• _GOAL OF THE EXERCISE_: From the records below, please return each line that holds the word "axis".

________________________________________

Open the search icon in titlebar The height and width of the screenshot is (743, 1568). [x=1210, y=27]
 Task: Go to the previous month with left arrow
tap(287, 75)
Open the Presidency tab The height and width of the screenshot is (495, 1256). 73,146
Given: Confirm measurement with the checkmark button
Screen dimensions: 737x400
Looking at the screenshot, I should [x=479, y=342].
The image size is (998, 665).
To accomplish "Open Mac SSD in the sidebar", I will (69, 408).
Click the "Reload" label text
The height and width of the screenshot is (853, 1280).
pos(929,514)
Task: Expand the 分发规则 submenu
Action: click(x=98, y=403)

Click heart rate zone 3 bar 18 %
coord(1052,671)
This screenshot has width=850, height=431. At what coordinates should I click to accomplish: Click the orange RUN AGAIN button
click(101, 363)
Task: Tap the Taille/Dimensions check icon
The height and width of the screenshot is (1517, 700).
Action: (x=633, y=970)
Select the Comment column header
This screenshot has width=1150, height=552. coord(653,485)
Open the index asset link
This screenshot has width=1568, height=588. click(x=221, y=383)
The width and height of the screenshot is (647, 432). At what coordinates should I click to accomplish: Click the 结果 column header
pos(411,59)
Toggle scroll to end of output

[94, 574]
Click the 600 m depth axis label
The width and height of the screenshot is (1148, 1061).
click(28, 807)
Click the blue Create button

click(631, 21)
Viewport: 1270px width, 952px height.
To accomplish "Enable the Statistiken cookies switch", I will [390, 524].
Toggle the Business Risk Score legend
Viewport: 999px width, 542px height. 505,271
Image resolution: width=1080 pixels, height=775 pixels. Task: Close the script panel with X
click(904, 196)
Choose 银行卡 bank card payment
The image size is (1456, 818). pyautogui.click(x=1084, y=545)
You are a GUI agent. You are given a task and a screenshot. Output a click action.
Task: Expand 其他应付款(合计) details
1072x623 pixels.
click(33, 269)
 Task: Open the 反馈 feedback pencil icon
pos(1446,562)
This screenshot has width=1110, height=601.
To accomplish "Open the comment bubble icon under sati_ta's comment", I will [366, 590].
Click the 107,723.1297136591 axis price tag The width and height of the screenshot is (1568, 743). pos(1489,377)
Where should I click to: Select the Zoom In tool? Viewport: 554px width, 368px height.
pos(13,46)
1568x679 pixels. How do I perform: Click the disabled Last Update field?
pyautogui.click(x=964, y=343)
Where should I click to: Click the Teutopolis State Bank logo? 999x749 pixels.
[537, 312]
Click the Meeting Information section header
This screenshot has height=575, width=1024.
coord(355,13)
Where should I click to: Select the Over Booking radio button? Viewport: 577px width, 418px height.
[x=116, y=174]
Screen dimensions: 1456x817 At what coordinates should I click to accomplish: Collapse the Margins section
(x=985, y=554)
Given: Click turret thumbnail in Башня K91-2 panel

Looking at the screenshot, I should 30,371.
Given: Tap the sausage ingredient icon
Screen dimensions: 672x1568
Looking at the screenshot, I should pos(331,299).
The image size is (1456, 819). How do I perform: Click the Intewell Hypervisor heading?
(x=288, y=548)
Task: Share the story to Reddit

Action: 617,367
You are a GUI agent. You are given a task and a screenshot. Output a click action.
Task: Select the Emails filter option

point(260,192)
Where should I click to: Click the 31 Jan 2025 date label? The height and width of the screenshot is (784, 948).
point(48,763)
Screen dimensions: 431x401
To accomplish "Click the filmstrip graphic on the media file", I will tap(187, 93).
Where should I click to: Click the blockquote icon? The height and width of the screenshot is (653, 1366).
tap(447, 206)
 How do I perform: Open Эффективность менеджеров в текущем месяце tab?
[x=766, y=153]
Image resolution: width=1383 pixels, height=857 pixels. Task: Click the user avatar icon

________________________________________

• _SOLUTION FOR THIS PROBLEM_:
Click the 600 m depth axis label
Click the 107,723.1297136591 axis price tag The width and height of the screenshot is (1568, 743). pos(1489,377)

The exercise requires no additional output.